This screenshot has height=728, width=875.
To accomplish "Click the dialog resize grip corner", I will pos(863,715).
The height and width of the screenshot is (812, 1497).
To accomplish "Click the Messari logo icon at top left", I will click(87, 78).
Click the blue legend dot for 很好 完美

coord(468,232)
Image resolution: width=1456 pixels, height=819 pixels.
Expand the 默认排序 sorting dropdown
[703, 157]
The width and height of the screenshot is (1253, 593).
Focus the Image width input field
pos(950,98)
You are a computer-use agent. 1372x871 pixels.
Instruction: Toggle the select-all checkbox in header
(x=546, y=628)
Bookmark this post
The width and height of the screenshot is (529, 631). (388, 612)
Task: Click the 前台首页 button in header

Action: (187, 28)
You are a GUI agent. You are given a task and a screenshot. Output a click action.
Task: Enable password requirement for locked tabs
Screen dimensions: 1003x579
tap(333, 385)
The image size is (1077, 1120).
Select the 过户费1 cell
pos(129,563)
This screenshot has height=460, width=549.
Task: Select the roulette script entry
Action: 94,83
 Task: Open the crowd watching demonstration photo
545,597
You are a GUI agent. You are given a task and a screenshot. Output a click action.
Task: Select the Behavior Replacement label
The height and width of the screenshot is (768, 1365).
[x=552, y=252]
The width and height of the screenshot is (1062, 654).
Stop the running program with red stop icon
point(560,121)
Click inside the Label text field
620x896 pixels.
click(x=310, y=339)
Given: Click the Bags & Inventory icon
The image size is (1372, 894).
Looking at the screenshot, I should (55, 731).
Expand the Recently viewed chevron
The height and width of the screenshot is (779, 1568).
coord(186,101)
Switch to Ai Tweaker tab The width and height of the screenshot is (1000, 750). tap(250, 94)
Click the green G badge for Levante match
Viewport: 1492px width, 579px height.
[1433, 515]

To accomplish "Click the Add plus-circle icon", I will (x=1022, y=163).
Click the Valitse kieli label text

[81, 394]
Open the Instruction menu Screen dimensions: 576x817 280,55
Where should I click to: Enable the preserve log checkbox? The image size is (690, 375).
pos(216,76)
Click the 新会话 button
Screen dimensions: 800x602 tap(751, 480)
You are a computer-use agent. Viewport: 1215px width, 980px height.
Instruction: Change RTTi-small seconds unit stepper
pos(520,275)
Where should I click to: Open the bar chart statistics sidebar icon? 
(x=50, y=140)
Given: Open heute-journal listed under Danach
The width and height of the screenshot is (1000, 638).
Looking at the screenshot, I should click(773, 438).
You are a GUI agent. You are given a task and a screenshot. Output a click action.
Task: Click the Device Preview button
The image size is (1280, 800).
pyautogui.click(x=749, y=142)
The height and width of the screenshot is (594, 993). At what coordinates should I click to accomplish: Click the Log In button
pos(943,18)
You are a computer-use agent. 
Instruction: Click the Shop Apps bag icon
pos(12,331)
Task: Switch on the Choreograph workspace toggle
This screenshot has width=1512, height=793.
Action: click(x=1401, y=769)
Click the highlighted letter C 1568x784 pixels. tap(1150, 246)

______________________________

* [Your assignment]
Generate an exact reproduction of all entries.

* [Reply]
This screenshot has height=728, width=875.
To accomplish "Click the dialog resize grip corner", I will pos(863,715).
The height and width of the screenshot is (812, 1497).
To accomplish "Click the Messari logo icon at top left", I will click(87, 78).
Click the blue legend dot for 很好 完美

coord(468,232)
Image resolution: width=1456 pixels, height=819 pixels.
Expand the 默认排序 sorting dropdown
[703, 157]
The width and height of the screenshot is (1253, 593).
Focus the Image width input field
pos(950,98)
You are a computer-use agent. 1372x871 pixels.
Instruction: Toggle the select-all checkbox in header
(x=546, y=628)
Bookmark this post
The width and height of the screenshot is (529, 631). (388, 612)
Task: Click the 前台首页 button in header

Action: (187, 28)
You are a GUI agent. You are given a task and a screenshot. Output a click action.
Task: Enable password requirement for locked tabs
Screen dimensions: 1003x579
tap(333, 385)
The image size is (1077, 1120).
Select the 过户费1 cell
pos(129,563)
This screenshot has height=460, width=549.
Task: Select the roulette script entry
Action: 94,83
 Task: Open the crowd watching demonstration photo
545,597
You are a GUI agent. You are given a task and a screenshot. Output a click action.
Task: Select the Behavior Replacement label
The height and width of the screenshot is (768, 1365).
[x=552, y=252]
The width and height of the screenshot is (1062, 654).
Stop the running program with red stop icon
point(560,121)
Click inside the Label text field
620x896 pixels.
click(x=310, y=339)
Given: Click the Bags & Inventory icon
The image size is (1372, 894).
Looking at the screenshot, I should (55, 731).
Expand the Recently viewed chevron
The height and width of the screenshot is (779, 1568).
coord(186,101)
Switch to Ai Tweaker tab The width and height of the screenshot is (1000, 750). tap(250, 94)
Click the green G badge for Levante match
Viewport: 1492px width, 579px height.
[1433, 515]

To accomplish "Click the Add plus-circle icon", I will (x=1022, y=163).
Click the Valitse kieli label text

[81, 394]
Open the Instruction menu Screen dimensions: 576x817 280,55
Where should I click to: Enable the preserve log checkbox? The image size is (690, 375).
pos(216,76)
Click the 新会话 button
Screen dimensions: 800x602 tap(751, 480)
You are a computer-use agent. Viewport: 1215px width, 980px height.
Instruction: Change RTTi-small seconds unit stepper
pos(520,275)
Where should I click to: Open the bar chart statistics sidebar icon? 
(x=50, y=140)
Given: Open heute-journal listed under Danach
The width and height of the screenshot is (1000, 638).
Looking at the screenshot, I should click(773, 438).
You are a GUI agent. You are given a task and a screenshot. Output a click action.
Task: Click the Device Preview button
The image size is (1280, 800).
pyautogui.click(x=749, y=142)
The height and width of the screenshot is (594, 993). At what coordinates should I click to accomplish: Click the Log In button
pos(943,18)
You are a computer-use agent. 
Instruction: Click the Shop Apps bag icon
pos(12,331)
Task: Switch on the Choreograph workspace toggle
This screenshot has width=1512, height=793.
Action: click(x=1401, y=769)
Click the highlighted letter C 1568x784 pixels. tap(1150, 246)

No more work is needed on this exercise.